The job of the power steering pump is to move fluid under pressure. When pressurized, it helps move the parts inside the steering rack, or box, thus lessening the amount of energy the driver has to expend to turn the wheel. But, like all things in life, there's a trade off, namely, heat. The mechanics of pumping creates heat, which can build up in the fluid causing all sorts of nasty happenings, but the net result is a loss of steering.
Our '01 project, Black Betty, has been suffering from power steering woes. Around town it was ok, but once on the race track, the system quickly went to hell. Worse than the boiling fluid was the loss of steering assistance, which is never fun in the middle of a turn. To fix our fluid-based dilemma we went to Jeff Roethlisberger of Turn One. Having spent 16 years as an engineer at Saginaw Gear, GM's steering division, he knows steering.

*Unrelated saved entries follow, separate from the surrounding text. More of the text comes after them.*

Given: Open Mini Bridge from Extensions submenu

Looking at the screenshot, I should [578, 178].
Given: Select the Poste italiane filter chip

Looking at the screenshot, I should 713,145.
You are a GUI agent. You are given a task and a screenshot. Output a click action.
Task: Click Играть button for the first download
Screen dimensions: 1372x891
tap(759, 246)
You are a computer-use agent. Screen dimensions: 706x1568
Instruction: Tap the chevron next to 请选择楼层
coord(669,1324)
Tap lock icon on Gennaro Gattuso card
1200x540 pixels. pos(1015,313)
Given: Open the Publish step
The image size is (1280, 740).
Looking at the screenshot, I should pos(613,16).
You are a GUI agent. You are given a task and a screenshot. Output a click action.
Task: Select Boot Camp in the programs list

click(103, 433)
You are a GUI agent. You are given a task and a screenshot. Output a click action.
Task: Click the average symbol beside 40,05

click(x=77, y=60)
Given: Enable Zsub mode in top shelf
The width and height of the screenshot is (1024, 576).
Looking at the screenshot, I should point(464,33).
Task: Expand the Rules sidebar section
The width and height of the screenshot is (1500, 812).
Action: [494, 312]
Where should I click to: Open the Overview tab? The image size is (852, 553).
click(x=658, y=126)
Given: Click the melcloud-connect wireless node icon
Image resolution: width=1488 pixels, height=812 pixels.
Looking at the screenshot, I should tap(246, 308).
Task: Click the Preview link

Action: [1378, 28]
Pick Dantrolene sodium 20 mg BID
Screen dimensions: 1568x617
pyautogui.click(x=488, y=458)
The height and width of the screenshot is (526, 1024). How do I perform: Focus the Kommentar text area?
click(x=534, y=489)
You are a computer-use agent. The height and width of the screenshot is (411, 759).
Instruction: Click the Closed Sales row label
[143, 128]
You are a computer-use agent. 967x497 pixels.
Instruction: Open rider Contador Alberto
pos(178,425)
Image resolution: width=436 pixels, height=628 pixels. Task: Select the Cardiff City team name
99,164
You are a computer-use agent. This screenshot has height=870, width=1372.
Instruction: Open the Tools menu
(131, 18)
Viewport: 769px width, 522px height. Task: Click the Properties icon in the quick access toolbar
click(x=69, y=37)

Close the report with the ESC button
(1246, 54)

Add in his current gig of supplying steering gears to Nextel Cup and other race cars, and one would have to move him into the expert category. If that's not enough, Jeff's father was the Chief Engineer of steering at Saginaw. Guess it's safe to say they have hydraulic fluid in their blood.
What Turn One specifically does to the pumps is a closely guarded secret. But, according to Jeff, "We lower the amount of volume that the pump puts out per revolution. The factory pump and Turn One's pump are vein-style pumps. The factory pump puts out x cc's per revolution of the drive shaft. Turn One modifies the internal components to reduce that output." Less output equals less heat and happier fluid. LS1-powered fourth-gens are known for eating pumps and offered optional oil-to-water coolers. These worked well for mild track use, but it was really only treating the symptom and not the root cause. The factory tends to over boost (pump too much fluid) because it helps give that easy-to-turn feeling during low-speed maneuvers, like parking at the grocery store.
Back in the day it became almost absurd. Remember that old car with the steering wheel you could spin with your pinky? Sure, granny loved it, but it generated a ton of heat and even cost a few horsepower. Worse was the vague, disconnected, feel these cars had on the highway. Nowadays, car manufacturers pay more attention to steering feedback and effort, but they still err on the side of making sure effort is minimal for low-speed (ie, low rpm) maneuvers. The Turn One pump lowers the volume to more of a happy medium between low-speed effort and performance-driving longevity.
Pumping It Up
•The below graph represents pump flow (y axis) vs. pump rpm (x axis) of a stock production pump and one modified by Turn One.
Analyzing the solid-line graph of the stock pump at approximately 900 rpm, the pump achieves flow control mode, which means the pump will deliver one constant flow to the steering box/rack at any rpm above 900. The 2.6 gpm flow-control value is used here as an example, but the actual flow control may vary, depending on application.